Showing posts with label City University. Show all posts
Showing posts with label City University. Show all posts

Thursday, 13 October 2011

Databases and SQL

Monday's lecture was about databases, in particular looking at SQL (pronounced either as the letters, or as 'sequel' depending on how you feel about it). We had an introduction to databases to bring everybody up to speed - I was surprised how much I remembered from GCSE IT. My teacher would have been proud. We discussed when a database is a good idea, and when it's not such a good idea. A rule of thumb seems to be that it's a good plan when it's your data as opposed to someone else's. For that it might be a better idea to think about information retrieval (that's next week's lecture!).

It is a good idea to have a centrally managed and designed database. Problems of the past still haunt our offices today - it's now so easy to make a database a lot of people still use local ones rather than having a nicely linked up central database. This causes all manner of problems due to inaccurate data (not to mention legal issues like Data Protection!). Instead, organisations should have their data stored in one place, with each department accessing only the data that is relevant to them. The Database Management System (DBMS) controls access to the data by various departments / people.

So to be clear, the DBMS is the software which lets the users get at the data, whereas a database, to quote my course handout, is an 'integrated collection of data shareable between users and application systems'. So it's the stuff behind the scenes rather than the shiny interface the users get to see. Using a DBMS is advantageous as it assures information integrity (insofar as it gets updated everywhere when it's updated once). It also removes the reliance on a certain program as it is a collection of data which can be used by more than one application.

So what should it look like? Perhaps the way to explain this best is to say what you don't want. You don't want duplication within a table, and the best way to make sure this doesn't happen is to look at relationships and break up your data into different tables. I'll give you an example. Let's say we have some form of music database, with song titles, album names, artists and release date. So you'd have a table that looks like this:


Song_Title Album_Name Artist Release_Year Genre
Don't Marry Her Blue is the Colour The Beautiful South 1996 Pop
Perfect 10 Quench Beautiful South 1998 Pop
Be Here to Love Me Feels Like Home Norah Jones 2004 Chill Out
Sunrise Feels Like Home Jones, Norah 2004 Chillout
Never Gonna Give You Up Greatest Hits Risk Astley 2002 80s

There's a few things to notice about this table. Firstly, did you notice how I put underscores in the titles? This is because it's generally not a good idea to put space in your titles - lots of programs don't like it. Just because Microsoft Access lets you do it, it doesn't mean it's a good idea! So use underscores, make it all one word, remember the user doesn't see this stuff.

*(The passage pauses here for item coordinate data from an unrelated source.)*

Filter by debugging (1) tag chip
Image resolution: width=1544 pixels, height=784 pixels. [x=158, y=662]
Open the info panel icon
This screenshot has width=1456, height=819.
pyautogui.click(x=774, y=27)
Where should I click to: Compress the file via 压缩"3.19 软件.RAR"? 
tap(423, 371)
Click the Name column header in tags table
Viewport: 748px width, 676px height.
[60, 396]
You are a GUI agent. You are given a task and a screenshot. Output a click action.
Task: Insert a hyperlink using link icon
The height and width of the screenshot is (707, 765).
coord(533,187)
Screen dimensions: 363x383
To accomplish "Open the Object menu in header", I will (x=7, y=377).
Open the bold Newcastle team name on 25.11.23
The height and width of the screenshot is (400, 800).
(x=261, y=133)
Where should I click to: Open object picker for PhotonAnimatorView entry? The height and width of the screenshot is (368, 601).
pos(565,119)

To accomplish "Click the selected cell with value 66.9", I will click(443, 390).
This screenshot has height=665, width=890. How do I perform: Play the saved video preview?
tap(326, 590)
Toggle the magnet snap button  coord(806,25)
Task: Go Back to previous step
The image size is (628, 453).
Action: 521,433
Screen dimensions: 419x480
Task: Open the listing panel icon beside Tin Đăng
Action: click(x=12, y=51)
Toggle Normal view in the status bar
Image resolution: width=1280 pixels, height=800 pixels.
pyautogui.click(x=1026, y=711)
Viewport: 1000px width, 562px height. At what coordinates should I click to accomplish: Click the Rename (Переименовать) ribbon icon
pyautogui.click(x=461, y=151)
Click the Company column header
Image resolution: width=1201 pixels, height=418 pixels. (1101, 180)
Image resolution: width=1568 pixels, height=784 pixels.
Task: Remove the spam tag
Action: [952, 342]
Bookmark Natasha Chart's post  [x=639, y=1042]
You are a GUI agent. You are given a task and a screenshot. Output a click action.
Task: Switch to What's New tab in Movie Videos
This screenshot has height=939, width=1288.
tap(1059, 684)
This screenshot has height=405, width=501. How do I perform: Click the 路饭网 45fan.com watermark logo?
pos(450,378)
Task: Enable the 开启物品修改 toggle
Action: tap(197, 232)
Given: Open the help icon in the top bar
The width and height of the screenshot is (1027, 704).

This is probably a good time to mention primary keys. Did you notice that there isn't any one field that you could use to uniquely identify a song? Every table needs one of these, and the good news is most DBMSs can create these for you. Primary keys are important when it comes to making separate tables, which I will come to in a minute!

So back to the music, as it were.  There are lots of duplications, for example the album name, the artist, the release date and the genre! This can be fixed by dividing the data up into the following tables:


Did you also notice the errors? The Beautiful South perform two of these songs but the band name is different in two rows. This is why having duplication in one table can be such a bad idea, and this is why we need more than one table.

Song

Song_ID Song_Title Album_ID
1 Don't Marry Her 1
2 Perfect 10 2
3 Be Here to Love Me 3
4 Sunrise 3
5 Never Gonna Give You Up 4

Album


Album_ID Album_Name Artist_IDRelease_Year
1 Blue is the Colour 1 1996
2 Quench 1 1998
3 Feels Like Home 2 2004
4 Greatest Hits 4 2002
5 Nobody's Prefect 5 2001

Artist

Artist_ID Artist_Name Genre_ID
1 The Beautiful South 1
2 Norah Jones 3
3 Jimmy Eat World2
4 Rick Astley5
5 The Cheapskates 4

Genre

Genre_IDGenre
1Pop
2Rock
3Chill Out
4Ska
580s

This removes the duplication issue. Each table has a primary key, or unique identifier. In some of the tables, a primary key from a different table is in a column to match tables together. For example, in the table 'Artist' there is a column for 'Genre_ID'. When an identifier is in another table, it is known as a foreign key.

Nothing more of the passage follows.